Mais de 930 famílias aracajuanas foram incluídas no Cadastro Único (CadÚnico) em janeiro deste ano, após o fim do pagamento do auxílio emergencial do governo federal, de acordo com dados da Coordenadoria de Políticas de Transferência de Renda da Assistência Social da capital sergipana.
Segundo a coordenadoria, houve um aumento da procura nos Centros de Referência da Assistência Social (Cras). Ao todo, em janeiro, 937 famílias foram incluídas no CadÚnico. O cadastro permite o acesso a programas como o Bolsa Família, Identidade Jovem (ID Jovem), Benefício de Prestação Continuada (BPC), Tarifa Social, dentre outros.
De acordo com o levantamento, as unidades socioassistenciais do Município registraram 2.995 outros serviços, como prestações de informações, orientações, impressões de folha resumo ou consulta da situação cadastral e 3.254 atualizações de cadastros, por causa das mudanças na renda per capita, composição familiar, endereço ou encerramento do prazo para atualização cadastral.
Ao todo, quase 7,5 mil atendimentos foram realizados, em Aracaju, o que representa cerca de 10% do número de famílias em situação de pobreza ou extrema pobreza residentes em na capital inseridas no Cadastro, de acordo com a Coordenadora de Políticas de Transferência de Renda da Assistência Social, Yolanda de Oliveira.

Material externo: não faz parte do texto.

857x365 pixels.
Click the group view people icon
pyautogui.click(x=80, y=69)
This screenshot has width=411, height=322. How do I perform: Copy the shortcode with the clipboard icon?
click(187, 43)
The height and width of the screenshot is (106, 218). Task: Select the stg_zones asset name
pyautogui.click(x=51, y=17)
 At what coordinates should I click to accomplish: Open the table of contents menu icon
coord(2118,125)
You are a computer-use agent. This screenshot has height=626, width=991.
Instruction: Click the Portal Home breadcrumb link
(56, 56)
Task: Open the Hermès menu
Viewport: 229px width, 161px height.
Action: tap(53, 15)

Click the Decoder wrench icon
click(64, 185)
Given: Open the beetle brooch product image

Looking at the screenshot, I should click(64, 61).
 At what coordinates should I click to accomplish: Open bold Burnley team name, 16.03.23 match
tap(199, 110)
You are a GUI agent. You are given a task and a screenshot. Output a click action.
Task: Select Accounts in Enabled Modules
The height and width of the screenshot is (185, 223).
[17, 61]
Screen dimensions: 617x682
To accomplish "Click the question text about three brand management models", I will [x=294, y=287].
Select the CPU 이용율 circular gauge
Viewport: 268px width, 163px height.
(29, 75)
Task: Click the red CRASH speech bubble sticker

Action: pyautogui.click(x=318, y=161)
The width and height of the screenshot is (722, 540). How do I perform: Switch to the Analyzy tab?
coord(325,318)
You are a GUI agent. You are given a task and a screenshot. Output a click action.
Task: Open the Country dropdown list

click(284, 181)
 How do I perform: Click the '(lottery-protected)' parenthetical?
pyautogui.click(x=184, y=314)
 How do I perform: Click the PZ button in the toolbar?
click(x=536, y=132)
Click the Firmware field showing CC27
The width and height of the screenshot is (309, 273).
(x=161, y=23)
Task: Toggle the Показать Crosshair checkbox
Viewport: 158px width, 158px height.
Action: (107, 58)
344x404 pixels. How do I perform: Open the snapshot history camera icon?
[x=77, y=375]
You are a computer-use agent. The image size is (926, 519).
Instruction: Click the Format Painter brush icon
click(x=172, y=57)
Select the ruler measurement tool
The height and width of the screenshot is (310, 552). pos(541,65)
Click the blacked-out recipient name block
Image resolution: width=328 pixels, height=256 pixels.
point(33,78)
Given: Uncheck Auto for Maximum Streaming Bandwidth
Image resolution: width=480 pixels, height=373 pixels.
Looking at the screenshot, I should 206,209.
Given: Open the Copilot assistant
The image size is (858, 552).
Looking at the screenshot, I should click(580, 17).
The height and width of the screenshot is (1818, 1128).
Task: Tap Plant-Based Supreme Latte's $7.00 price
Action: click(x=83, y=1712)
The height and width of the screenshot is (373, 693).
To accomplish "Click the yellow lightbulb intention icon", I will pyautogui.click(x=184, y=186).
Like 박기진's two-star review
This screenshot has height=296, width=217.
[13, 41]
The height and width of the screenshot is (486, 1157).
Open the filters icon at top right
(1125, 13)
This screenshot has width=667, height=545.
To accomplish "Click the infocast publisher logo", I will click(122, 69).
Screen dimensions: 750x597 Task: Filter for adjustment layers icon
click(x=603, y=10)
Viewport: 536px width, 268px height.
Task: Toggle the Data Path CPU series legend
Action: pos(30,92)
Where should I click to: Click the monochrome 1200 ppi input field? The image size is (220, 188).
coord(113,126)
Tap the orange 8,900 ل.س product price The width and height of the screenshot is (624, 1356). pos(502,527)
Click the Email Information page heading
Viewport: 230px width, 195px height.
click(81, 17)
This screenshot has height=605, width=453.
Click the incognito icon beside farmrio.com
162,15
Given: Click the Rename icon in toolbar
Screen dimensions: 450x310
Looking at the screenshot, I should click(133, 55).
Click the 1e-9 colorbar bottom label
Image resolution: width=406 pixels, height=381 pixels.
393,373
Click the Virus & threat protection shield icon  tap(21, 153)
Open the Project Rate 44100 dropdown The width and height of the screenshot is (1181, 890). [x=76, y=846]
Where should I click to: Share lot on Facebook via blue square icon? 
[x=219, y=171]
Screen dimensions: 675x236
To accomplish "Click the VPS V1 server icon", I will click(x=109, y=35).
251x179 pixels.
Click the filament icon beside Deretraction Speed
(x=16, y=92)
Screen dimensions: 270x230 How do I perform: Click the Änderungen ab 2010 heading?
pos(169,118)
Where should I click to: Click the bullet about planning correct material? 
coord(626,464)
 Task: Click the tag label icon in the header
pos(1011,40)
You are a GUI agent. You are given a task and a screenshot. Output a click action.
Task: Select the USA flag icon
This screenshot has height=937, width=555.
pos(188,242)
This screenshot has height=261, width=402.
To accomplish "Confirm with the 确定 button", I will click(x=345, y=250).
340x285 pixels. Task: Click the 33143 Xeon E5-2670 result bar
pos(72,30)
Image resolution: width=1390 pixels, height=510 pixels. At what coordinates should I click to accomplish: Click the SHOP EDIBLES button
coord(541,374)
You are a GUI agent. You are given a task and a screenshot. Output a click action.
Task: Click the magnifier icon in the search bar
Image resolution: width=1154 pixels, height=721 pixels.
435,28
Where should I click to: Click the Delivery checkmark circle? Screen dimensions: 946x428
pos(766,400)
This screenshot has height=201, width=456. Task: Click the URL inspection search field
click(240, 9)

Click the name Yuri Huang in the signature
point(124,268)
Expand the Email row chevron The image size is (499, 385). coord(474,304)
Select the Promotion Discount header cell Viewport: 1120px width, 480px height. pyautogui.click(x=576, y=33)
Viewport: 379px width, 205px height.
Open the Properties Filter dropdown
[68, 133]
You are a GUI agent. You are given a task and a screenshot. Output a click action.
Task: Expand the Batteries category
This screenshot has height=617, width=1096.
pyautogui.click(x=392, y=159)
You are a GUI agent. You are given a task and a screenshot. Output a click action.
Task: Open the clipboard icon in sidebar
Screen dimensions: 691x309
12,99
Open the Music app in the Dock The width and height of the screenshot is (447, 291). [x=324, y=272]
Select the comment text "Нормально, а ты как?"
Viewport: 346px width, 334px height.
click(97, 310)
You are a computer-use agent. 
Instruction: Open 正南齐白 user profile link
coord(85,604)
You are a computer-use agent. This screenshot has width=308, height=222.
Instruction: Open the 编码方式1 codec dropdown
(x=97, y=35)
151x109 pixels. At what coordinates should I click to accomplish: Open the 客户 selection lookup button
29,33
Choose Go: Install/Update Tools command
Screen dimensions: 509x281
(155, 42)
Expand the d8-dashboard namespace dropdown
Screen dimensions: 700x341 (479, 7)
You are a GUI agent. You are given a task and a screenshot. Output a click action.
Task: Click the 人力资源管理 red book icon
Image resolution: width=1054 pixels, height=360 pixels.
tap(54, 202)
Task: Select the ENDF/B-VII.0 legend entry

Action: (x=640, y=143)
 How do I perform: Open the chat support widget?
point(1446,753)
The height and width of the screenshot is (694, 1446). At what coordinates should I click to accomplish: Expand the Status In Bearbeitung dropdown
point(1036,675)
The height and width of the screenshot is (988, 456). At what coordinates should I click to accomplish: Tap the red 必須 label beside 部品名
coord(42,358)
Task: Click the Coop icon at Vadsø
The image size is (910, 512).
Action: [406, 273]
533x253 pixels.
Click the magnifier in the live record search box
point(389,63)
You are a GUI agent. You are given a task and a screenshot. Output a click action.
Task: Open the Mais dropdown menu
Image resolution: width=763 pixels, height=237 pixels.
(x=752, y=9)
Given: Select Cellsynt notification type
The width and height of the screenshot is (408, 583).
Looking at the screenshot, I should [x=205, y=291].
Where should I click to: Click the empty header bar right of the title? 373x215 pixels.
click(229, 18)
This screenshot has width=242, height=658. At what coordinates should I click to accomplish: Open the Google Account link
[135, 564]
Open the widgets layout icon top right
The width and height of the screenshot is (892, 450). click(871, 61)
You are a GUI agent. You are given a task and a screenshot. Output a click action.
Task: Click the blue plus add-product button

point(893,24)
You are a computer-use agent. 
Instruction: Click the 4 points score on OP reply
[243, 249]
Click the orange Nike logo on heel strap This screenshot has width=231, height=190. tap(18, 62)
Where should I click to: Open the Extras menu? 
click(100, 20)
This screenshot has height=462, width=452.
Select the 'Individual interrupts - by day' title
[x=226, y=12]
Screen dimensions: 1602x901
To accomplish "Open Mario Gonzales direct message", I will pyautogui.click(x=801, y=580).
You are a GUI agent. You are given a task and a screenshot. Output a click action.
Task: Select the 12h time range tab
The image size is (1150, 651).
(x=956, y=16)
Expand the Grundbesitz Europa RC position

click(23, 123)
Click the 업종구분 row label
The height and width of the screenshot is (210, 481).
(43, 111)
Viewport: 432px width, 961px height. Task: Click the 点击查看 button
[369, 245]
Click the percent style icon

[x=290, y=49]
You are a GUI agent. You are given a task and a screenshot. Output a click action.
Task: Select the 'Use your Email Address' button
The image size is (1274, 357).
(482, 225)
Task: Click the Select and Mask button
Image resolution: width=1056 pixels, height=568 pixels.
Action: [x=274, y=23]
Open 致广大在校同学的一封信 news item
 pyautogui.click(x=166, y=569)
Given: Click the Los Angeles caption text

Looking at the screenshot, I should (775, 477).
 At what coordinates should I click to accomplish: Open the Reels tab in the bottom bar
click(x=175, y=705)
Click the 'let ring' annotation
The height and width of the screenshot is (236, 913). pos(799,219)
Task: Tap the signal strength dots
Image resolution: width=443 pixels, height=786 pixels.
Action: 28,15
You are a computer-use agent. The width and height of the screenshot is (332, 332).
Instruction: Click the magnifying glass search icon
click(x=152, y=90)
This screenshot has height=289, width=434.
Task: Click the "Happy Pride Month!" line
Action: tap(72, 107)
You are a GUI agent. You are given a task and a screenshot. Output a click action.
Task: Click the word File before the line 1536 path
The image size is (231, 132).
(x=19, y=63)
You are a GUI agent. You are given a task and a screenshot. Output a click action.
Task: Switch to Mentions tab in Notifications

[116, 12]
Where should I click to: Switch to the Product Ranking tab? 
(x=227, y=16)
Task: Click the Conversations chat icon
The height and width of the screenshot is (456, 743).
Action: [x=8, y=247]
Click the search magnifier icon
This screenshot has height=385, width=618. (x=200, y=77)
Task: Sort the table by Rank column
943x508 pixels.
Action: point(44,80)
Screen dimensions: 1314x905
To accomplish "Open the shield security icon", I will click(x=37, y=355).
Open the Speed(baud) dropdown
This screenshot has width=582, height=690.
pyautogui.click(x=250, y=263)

“Os operadores do Cadastro Único tiveram o acompanhamento constante da gestão, que reforçou, diariamente, a importância de atender com mais clareza as famílias, já que muitas delas chegam até os equipamentos com dúvidas e/ou sem acesso ao CadÚnico. Na pandemia, muitas famílias estão passando por situação de vulnerabilidade temporária, por isso, nós, que atuamos na política de assistência social enquanto garantidores de direitos, precisamos fazer com que a população acesse as políticas de assistência social”, explicou.
Podem realizar o Cadastro Único, famílias com renda mensal de até meio salário mínimo por pessoa ou renda mensal total de até três salários mínimos; aquelas com renda acima de três salários mínimos, desde que possuam algum vínculo com as políticas da Assistência Social, como, por exemplo, pessoas que sofreram violações dos seus direitos (mulheres vítimas de violência doméstica, idosos em situação de risco). A inscrição pode ser feita em todos os 16 Cras da capital.